When an individual borrows to buy a fancy car that is not an investment (except in certain circumstances). If the person cannot meet the repayment schedule, the bank could repossess the car. And if that person borrows more money to pay off the car loan, that is just kicking the can down the road and may make things worse.
However, if a person borrows to buy a piece of machinery that will expand their business further, that would be an investment. So long as the business grows and profits increase, the individual should be able to pay off the loan.
The state government argues that it is following the latter example – investing in Meghalaya’s future growth.
Where things could go badly for the state is if its projections of growth fail to materialise. India’s stock market has lost $900 billion in value since its peak in September as the global economy experiences a period of uncertainty thanks to the new USA administration, the continuing war in Ukraine, instability in the Middle East, etc. There are also fears for India’s harvest this year – last month was the country’s hottest February in 125 years – and a big chunk of the nation’s economy is still tied to agriculture.
Meghalaya has been banking a lot on tourism to fuel its growth but if the Indian economy takes a big enough hit, visitors may think twice about spending on a holiday here. If the general economy also worsens, Meghalaya may not receive as much in terms of taxes, both at the state level and its share of central revenues.

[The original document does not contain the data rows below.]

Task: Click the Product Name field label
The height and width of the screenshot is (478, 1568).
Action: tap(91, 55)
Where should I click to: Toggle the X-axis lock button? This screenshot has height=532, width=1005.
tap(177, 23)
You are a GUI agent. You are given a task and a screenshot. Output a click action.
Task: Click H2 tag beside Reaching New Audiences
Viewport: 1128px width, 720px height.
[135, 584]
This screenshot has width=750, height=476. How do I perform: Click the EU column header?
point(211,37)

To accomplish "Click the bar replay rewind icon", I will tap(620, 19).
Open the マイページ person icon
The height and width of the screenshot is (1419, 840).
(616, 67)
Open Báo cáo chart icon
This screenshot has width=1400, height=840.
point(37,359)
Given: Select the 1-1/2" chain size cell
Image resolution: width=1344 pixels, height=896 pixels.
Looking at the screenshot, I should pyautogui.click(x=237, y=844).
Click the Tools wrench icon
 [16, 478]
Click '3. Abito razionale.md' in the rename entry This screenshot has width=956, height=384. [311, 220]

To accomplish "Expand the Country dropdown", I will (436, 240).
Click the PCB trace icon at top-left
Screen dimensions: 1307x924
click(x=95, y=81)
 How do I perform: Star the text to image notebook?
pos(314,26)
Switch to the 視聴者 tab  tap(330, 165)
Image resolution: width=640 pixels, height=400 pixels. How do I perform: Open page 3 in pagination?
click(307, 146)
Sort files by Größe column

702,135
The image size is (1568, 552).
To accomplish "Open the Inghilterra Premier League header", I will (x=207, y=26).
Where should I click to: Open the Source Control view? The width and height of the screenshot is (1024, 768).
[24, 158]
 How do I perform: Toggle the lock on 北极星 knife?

The Chief Minister has also pointed to the state’s continuing above average GSDP growth as a sign of a healthy economy. What is not clear is how much the government’s own spending is driving this growth, which may be unsustainable in the long-run. Despite the growth, Meghalaya has (in 2023-24) the third-highest proportion of outstanding liabilities to GSDP, at 42.1%.
Going into debt is fine when the good times are rolling but the danger is when sudden shocks bring the party to an end.